__Aim of the exercise__: The answer should contain every record below, output exactly.

=== Section Start ===

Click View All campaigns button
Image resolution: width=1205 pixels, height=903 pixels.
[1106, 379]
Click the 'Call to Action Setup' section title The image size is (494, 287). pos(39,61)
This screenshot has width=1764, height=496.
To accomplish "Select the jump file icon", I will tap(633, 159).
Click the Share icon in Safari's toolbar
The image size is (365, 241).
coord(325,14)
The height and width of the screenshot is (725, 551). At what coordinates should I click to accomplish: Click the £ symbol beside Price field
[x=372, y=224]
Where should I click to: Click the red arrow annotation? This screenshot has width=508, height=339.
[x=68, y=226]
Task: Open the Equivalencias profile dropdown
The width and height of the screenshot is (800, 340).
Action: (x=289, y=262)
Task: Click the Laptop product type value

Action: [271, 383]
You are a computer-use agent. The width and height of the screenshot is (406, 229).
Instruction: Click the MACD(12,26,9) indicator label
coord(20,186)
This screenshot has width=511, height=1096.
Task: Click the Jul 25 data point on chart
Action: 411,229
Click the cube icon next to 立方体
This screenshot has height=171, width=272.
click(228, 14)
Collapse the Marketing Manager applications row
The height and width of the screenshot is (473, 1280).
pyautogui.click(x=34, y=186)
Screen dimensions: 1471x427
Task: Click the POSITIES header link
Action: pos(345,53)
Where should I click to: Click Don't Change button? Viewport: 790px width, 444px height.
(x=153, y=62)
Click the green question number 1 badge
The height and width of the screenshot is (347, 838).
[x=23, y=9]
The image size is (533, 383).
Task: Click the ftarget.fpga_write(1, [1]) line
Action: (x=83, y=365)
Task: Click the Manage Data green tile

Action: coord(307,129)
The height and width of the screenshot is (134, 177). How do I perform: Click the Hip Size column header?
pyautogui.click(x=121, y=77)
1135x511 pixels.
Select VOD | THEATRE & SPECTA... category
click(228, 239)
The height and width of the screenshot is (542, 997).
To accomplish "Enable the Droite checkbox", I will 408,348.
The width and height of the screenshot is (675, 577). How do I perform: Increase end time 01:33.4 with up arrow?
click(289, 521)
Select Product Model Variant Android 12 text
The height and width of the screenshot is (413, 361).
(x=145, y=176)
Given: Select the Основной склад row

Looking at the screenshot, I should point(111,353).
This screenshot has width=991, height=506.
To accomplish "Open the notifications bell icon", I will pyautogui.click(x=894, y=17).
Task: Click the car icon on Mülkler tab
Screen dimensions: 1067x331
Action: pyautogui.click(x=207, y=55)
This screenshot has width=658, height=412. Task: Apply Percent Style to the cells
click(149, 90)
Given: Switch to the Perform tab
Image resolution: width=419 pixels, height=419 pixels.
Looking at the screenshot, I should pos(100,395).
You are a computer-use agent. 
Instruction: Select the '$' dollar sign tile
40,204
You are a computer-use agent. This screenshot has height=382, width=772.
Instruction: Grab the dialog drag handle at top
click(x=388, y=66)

=== Section End ===

__Answer for this exercise__:
Click View All campaigns button
Image resolution: width=1205 pixels, height=903 pixels.
[1106, 379]
Click the 'Call to Action Setup' section title The image size is (494, 287). pos(39,61)
This screenshot has width=1764, height=496.
To accomplish "Select the jump file icon", I will tap(633, 159).
Click the Share icon in Safari's toolbar
The image size is (365, 241).
coord(325,14)
The height and width of the screenshot is (725, 551). At what coordinates should I click to accomplish: Click the £ symbol beside Price field
[x=372, y=224]
Where should I click to: Click the red arrow annotation? This screenshot has width=508, height=339.
[x=68, y=226]
Task: Open the Equivalencias profile dropdown
The width and height of the screenshot is (800, 340).
Action: (x=289, y=262)
Task: Click the Laptop product type value

Action: [271, 383]
You are a computer-use agent. The width and height of the screenshot is (406, 229).
Instruction: Click the MACD(12,26,9) indicator label
coord(20,186)
This screenshot has width=511, height=1096.
Task: Click the Jul 25 data point on chart
Action: 411,229
Click the cube icon next to 立方体
This screenshot has height=171, width=272.
click(228, 14)
Collapse the Marketing Manager applications row
The height and width of the screenshot is (473, 1280).
pyautogui.click(x=34, y=186)
Screen dimensions: 1471x427
Task: Click the POSITIES header link
Action: pos(345,53)
Where should I click to: Click Don't Change button? Viewport: 790px width, 444px height.
(x=153, y=62)
Click the green question number 1 badge
The height and width of the screenshot is (347, 838).
[x=23, y=9]
The image size is (533, 383).
Task: Click the ftarget.fpga_write(1, [1]) line
Action: (x=83, y=365)
Task: Click the Manage Data green tile

Action: coord(307,129)
The height and width of the screenshot is (134, 177). How do I perform: Click the Hip Size column header?
pyautogui.click(x=121, y=77)
1135x511 pixels.
Select VOD | THEATRE & SPECTA... category
click(228, 239)
The height and width of the screenshot is (542, 997).
To accomplish "Enable the Droite checkbox", I will 408,348.
The width and height of the screenshot is (675, 577). How do I perform: Increase end time 01:33.4 with up arrow?
click(289, 521)
Select Product Model Variant Android 12 text
The height and width of the screenshot is (413, 361).
(x=145, y=176)
Given: Select the Основной склад row

Looking at the screenshot, I should point(111,353).
This screenshot has width=991, height=506.
To accomplish "Open the notifications bell icon", I will pyautogui.click(x=894, y=17).
Task: Click the car icon on Mülkler tab
Screen dimensions: 1067x331
Action: pyautogui.click(x=207, y=55)
This screenshot has width=658, height=412. Task: Apply Percent Style to the cells
click(149, 90)
Given: Switch to the Perform tab
Image resolution: width=419 pixels, height=419 pixels.
Looking at the screenshot, I should pos(100,395).
You are a computer-use agent. 
Instruction: Select the '$' dollar sign tile
40,204
You are a computer-use agent. This screenshot has height=382, width=772.
Instruction: Grab the dialog drag handle at top
click(x=388, y=66)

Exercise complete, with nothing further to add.